** MATERIAL FOR THIS TASK follows **
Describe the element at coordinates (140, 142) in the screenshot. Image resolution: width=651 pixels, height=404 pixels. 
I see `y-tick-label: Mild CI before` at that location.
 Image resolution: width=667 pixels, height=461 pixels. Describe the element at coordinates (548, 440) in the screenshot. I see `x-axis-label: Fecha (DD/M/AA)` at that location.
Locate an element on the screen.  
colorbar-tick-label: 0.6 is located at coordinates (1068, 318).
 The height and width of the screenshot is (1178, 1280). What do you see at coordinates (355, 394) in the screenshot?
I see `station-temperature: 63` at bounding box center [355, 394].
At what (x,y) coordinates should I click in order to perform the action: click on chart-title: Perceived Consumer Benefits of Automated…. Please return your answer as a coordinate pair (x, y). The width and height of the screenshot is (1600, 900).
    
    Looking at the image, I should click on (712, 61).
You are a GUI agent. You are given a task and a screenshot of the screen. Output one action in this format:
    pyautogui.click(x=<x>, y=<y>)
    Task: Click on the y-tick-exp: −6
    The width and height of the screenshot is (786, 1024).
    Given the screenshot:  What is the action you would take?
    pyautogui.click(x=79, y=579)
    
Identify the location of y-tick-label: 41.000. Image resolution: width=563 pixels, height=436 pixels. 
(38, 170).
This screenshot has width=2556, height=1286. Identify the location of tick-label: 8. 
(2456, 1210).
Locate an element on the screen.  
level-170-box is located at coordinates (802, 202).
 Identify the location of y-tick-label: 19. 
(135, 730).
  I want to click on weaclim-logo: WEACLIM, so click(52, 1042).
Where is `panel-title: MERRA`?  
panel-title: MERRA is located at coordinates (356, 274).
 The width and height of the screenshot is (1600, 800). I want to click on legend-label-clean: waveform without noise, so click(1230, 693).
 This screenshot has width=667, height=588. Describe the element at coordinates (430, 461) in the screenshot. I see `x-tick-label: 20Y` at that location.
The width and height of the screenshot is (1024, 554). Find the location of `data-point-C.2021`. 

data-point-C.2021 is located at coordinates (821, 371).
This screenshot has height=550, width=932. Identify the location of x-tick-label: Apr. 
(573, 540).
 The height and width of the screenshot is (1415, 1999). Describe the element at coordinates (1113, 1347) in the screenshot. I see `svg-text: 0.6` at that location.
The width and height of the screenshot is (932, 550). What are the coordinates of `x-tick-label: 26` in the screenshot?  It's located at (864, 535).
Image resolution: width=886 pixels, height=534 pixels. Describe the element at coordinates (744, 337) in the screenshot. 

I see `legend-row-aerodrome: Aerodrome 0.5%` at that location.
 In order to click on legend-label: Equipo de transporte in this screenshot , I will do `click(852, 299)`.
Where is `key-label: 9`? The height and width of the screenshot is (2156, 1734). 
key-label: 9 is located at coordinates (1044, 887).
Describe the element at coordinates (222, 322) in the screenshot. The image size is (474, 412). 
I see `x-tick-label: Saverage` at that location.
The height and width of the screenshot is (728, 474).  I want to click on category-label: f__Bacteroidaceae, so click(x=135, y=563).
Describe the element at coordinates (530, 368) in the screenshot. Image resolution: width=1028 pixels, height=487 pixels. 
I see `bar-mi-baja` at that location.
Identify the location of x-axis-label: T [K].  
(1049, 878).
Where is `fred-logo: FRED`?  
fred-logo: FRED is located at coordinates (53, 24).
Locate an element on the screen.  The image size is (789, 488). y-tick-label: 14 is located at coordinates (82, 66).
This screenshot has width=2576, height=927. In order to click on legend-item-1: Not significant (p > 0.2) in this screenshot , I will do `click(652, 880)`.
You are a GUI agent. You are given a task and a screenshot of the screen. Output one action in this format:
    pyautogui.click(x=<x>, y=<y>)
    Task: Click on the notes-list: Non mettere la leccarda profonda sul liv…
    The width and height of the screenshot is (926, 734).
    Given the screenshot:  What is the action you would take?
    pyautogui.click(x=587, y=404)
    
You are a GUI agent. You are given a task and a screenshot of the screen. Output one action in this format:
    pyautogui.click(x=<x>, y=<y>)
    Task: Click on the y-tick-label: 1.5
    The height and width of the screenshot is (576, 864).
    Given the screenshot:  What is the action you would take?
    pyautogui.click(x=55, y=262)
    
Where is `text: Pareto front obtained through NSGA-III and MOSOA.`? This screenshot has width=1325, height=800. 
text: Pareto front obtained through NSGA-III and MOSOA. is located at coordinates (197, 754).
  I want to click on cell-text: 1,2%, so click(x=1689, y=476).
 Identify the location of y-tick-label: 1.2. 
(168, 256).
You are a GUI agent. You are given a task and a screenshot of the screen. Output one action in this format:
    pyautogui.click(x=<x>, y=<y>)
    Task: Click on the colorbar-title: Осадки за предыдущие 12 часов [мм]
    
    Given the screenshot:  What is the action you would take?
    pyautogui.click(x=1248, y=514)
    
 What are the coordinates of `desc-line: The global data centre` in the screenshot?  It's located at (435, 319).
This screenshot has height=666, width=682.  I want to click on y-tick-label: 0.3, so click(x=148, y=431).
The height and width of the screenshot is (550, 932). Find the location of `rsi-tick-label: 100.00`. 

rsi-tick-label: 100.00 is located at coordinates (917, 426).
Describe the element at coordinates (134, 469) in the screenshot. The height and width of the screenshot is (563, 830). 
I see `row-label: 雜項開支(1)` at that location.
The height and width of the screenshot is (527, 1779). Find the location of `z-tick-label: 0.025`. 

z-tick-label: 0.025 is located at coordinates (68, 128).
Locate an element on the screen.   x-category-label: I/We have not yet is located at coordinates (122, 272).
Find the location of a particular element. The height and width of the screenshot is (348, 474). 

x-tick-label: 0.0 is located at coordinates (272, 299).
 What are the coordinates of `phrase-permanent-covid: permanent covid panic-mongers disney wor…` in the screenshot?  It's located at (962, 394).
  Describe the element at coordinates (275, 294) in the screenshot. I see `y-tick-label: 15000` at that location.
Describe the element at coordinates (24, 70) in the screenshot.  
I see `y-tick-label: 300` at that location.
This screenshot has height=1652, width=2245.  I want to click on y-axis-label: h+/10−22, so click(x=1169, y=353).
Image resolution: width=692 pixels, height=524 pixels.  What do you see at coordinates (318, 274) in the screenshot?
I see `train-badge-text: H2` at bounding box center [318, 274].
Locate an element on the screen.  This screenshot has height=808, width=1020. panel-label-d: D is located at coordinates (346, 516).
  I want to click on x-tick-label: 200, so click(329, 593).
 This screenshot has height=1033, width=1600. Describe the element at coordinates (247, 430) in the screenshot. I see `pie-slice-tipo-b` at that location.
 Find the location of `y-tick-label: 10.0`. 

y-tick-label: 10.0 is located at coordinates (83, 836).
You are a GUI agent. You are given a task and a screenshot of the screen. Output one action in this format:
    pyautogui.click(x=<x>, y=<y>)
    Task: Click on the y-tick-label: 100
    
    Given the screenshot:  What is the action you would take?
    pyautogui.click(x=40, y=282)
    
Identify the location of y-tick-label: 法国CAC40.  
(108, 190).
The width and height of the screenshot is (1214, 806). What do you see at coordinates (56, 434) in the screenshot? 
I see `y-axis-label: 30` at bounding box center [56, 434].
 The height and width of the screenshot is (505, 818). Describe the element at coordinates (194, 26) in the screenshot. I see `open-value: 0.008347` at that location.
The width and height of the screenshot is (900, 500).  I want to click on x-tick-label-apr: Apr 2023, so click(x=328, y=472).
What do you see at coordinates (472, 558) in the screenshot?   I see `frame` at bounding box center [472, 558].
** End of MATERIAL FOR THIS TASK **
● WORK ITEM:
How many lines of the items above contain the word "order"? Give only the number.

● ANSWER TO THE EXERCISE:
3